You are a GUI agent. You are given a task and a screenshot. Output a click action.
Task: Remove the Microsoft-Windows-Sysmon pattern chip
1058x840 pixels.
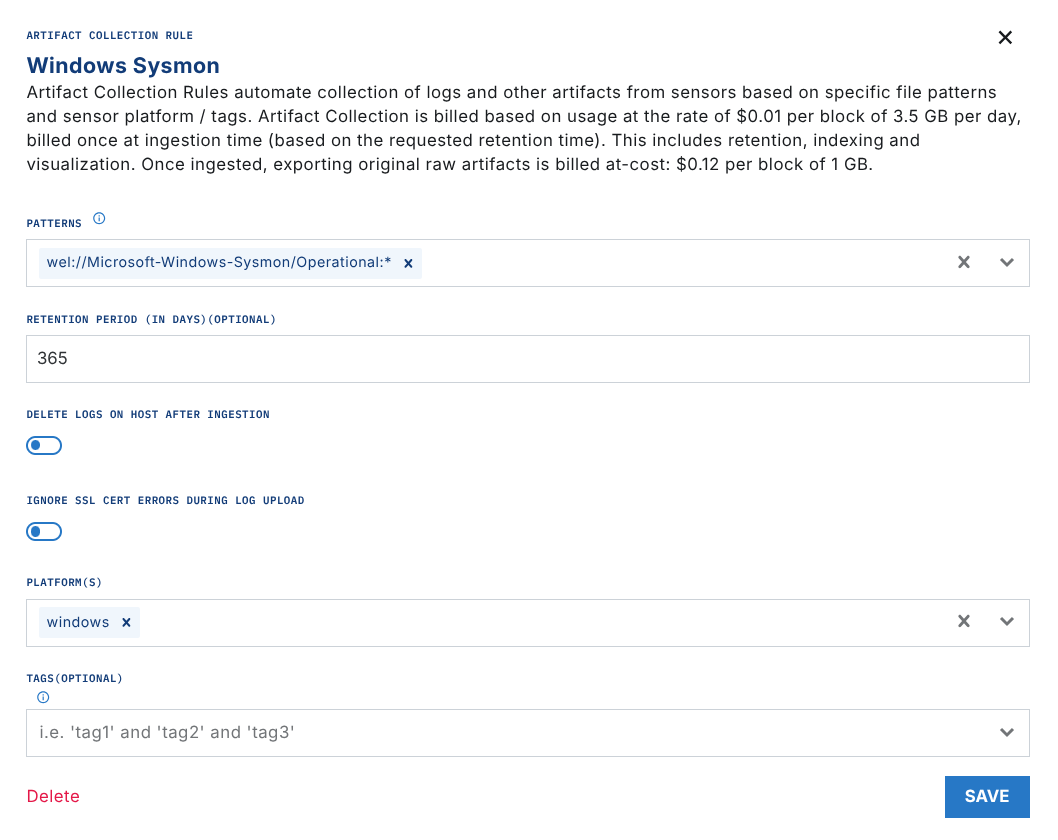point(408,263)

- - - - -

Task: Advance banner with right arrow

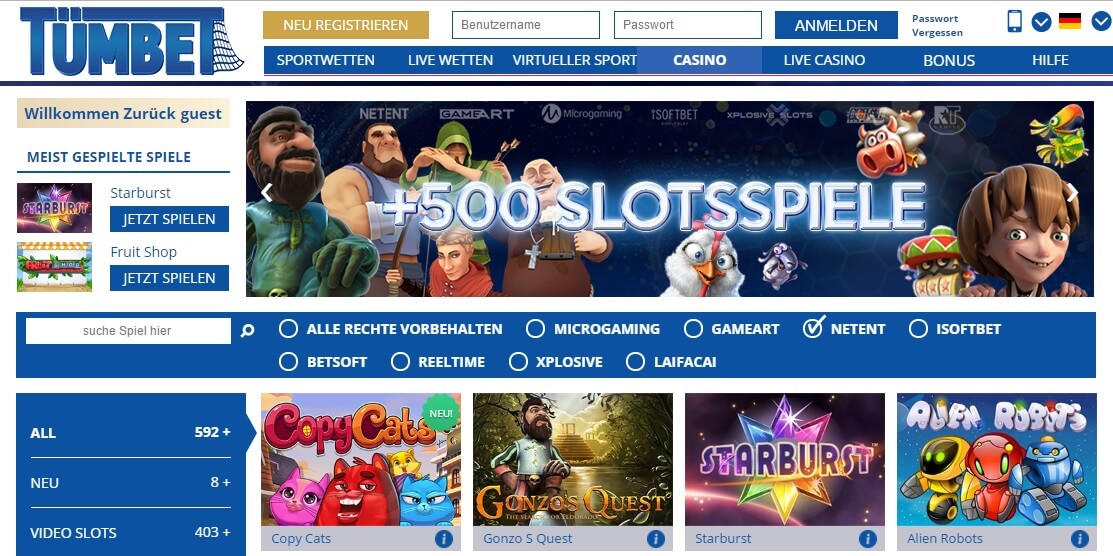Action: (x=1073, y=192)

- - - - -

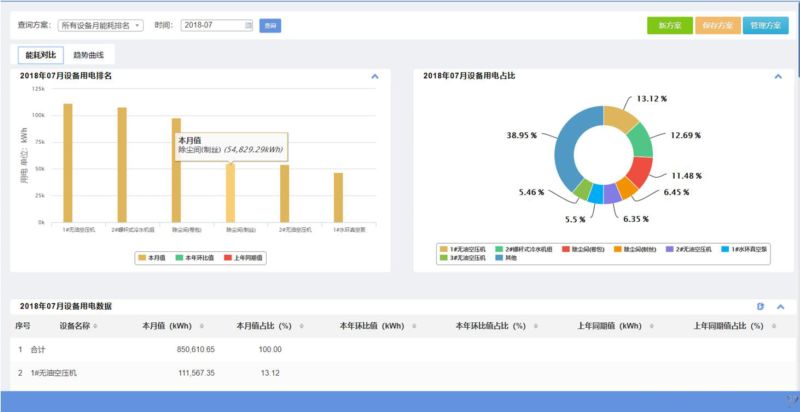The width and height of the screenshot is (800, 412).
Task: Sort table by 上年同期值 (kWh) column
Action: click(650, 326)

- - - - -

- _Task description_
Can you copy out the rows again word for word, beginning at the line that has "You are a GUI" and stopping after the line that has "point(408,263)", with the pictures left out?

- _Output for this task_
You are a GUI agent. You are given a task and a screenshot. Output a click action.
Task: Remove the Microsoft-Windows-Sysmon pattern chip
1058x840 pixels.
point(408,263)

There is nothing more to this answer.